-- Input data follows --

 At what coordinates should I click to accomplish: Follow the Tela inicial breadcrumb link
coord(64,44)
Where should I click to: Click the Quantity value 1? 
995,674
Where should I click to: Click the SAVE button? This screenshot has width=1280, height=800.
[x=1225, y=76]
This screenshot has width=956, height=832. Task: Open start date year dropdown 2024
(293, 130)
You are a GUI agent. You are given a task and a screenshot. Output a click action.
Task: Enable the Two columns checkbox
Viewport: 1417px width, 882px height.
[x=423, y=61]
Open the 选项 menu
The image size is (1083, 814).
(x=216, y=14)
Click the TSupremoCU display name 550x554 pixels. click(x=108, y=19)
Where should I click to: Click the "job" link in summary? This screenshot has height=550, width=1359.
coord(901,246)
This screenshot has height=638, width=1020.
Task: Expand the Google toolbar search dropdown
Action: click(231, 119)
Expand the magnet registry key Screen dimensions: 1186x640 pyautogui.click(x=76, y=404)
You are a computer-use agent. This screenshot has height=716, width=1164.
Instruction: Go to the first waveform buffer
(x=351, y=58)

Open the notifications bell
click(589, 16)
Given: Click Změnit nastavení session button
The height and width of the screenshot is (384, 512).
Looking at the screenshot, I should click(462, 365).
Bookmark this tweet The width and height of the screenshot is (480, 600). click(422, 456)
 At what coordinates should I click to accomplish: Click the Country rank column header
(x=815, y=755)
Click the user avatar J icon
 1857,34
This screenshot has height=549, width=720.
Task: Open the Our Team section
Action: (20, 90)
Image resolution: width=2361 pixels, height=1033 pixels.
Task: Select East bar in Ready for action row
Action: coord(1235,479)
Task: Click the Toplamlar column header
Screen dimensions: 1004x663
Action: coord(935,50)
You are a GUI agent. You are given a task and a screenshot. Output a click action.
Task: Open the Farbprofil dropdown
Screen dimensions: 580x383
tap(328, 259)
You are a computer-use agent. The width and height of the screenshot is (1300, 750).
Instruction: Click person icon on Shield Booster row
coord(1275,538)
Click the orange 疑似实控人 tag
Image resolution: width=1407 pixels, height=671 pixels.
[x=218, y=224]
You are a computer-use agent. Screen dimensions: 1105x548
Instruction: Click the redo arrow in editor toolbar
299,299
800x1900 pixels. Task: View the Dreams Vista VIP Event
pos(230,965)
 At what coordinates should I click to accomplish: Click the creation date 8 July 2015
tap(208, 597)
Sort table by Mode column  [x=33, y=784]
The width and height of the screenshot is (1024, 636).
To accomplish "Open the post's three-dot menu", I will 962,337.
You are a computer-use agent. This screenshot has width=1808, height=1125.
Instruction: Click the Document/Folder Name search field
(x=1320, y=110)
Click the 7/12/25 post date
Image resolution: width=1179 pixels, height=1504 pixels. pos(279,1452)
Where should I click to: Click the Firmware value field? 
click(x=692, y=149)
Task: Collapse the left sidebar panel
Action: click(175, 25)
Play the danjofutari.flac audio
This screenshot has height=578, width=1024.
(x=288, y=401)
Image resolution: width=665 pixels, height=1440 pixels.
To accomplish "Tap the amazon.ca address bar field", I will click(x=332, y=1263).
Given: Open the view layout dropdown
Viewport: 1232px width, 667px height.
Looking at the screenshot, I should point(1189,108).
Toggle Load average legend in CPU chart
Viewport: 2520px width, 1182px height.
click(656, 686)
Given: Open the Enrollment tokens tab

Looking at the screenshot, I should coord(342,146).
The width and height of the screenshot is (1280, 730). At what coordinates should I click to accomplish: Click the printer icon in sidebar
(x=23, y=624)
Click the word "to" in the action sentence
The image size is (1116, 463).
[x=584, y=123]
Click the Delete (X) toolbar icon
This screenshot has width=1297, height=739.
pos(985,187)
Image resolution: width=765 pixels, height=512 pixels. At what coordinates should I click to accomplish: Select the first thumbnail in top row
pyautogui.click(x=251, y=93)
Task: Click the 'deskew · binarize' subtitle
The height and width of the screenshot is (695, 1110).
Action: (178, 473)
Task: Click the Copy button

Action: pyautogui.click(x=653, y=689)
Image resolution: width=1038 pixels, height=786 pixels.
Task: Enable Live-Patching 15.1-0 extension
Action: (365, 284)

-- Input data concluded --

Each line of the records that holds the word "will" should be copied out.

To accomplish "Open the post's three-dot menu", I will 962,337.
To accomplish "Tap the amazon.ca address bar field", I will click(x=332, y=1263).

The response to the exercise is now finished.